• _Supplied data_:
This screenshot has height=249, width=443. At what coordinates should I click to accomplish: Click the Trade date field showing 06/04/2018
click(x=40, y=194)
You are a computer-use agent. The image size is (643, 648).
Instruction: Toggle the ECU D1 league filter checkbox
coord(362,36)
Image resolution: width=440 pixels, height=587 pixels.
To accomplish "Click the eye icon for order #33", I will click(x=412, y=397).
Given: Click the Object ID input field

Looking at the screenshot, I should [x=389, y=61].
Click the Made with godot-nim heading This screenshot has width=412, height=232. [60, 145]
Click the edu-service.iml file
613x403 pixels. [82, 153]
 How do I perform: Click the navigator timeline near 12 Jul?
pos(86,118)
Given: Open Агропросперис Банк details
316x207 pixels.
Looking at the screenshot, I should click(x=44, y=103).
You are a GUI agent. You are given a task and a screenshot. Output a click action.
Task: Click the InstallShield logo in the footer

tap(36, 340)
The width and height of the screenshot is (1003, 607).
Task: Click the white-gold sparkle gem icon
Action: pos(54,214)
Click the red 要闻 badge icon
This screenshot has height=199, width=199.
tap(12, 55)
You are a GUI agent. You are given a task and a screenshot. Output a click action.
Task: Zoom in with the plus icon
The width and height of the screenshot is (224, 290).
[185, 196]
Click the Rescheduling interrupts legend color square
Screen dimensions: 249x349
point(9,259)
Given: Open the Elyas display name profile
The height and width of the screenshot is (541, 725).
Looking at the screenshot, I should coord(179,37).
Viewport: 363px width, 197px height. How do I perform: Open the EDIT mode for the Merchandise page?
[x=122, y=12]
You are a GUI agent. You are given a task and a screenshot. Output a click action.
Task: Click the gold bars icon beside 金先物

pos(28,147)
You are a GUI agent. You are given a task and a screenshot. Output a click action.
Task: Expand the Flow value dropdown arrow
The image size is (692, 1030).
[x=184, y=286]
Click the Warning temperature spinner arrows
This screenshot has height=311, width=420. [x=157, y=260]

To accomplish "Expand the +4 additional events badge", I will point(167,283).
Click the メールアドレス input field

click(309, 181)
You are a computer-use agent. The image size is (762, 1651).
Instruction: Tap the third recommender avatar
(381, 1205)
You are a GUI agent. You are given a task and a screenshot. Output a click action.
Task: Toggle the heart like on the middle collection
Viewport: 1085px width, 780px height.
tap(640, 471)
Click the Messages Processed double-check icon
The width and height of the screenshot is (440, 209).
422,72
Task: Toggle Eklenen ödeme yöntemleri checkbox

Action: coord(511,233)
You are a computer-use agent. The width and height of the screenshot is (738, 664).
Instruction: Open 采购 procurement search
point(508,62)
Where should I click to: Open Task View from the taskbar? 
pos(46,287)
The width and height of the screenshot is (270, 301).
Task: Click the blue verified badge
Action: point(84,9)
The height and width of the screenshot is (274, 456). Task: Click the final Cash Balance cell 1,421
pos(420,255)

• _Exercise_: What you output should match every line above exactly.

• _Result_:
This screenshot has height=249, width=443. At what coordinates should I click to accomplish: Click the Trade date field showing 06/04/2018
click(x=40, y=194)
You are a computer-use agent. The image size is (643, 648).
Instruction: Toggle the ECU D1 league filter checkbox
coord(362,36)
Image resolution: width=440 pixels, height=587 pixels.
To accomplish "Click the eye icon for order #33", I will click(x=412, y=397).
Given: Click the Object ID input field

Looking at the screenshot, I should [x=389, y=61].
Click the Made with godot-nim heading This screenshot has width=412, height=232. [60, 145]
Click the edu-service.iml file
613x403 pixels. [82, 153]
 How do I perform: Click the navigator timeline near 12 Jul?
pos(86,118)
Given: Open Агропросперис Банк details
316x207 pixels.
Looking at the screenshot, I should click(x=44, y=103).
You are a GUI agent. You are given a task and a screenshot. Output a click action.
Task: Click the InstallShield logo in the footer

tap(36, 340)
The width and height of the screenshot is (1003, 607).
Task: Click the white-gold sparkle gem icon
Action: pos(54,214)
Click the red 要闻 badge icon
This screenshot has height=199, width=199.
tap(12, 55)
You are a GUI agent. You are given a task and a screenshot. Output a click action.
Task: Zoom in with the plus icon
The width and height of the screenshot is (224, 290).
[185, 196]
Click the Rescheduling interrupts legend color square
Screen dimensions: 249x349
point(9,259)
Given: Open the Elyas display name profile
The height and width of the screenshot is (541, 725).
Looking at the screenshot, I should coord(179,37).
Viewport: 363px width, 197px height. How do I perform: Open the EDIT mode for the Merchandise page?
[x=122, y=12]
You are a GUI agent. You are given a task and a screenshot. Output a click action.
Task: Click the gold bars icon beside 金先物

pos(28,147)
You are a GUI agent. You are given a task and a screenshot. Output a click action.
Task: Expand the Flow value dropdown arrow
The image size is (692, 1030).
[x=184, y=286]
Click the Warning temperature spinner arrows
This screenshot has height=311, width=420. [x=157, y=260]

To accomplish "Expand the +4 additional events badge", I will point(167,283).
Click the メールアドレス input field

click(309, 181)
You are a computer-use agent. The image size is (762, 1651).
Instruction: Tap the third recommender avatar
(381, 1205)
You are a GUI agent. You are given a task and a screenshot. Output a click action.
Task: Toggle the heart like on the middle collection
Viewport: 1085px width, 780px height.
tap(640, 471)
Click the Messages Processed double-check icon
The width and height of the screenshot is (440, 209).
422,72
Task: Toggle Eklenen ödeme yöntemleri checkbox

Action: coord(511,233)
You are a computer-use agent. The width and height of the screenshot is (738, 664).
Instruction: Open 采购 procurement search
point(508,62)
Where should I click to: Open Task View from the taskbar? 
pos(46,287)
The width and height of the screenshot is (270, 301).
Task: Click the blue verified badge
Action: point(84,9)
The height and width of the screenshot is (274, 456). Task: Click the final Cash Balance cell 1,421
pos(420,255)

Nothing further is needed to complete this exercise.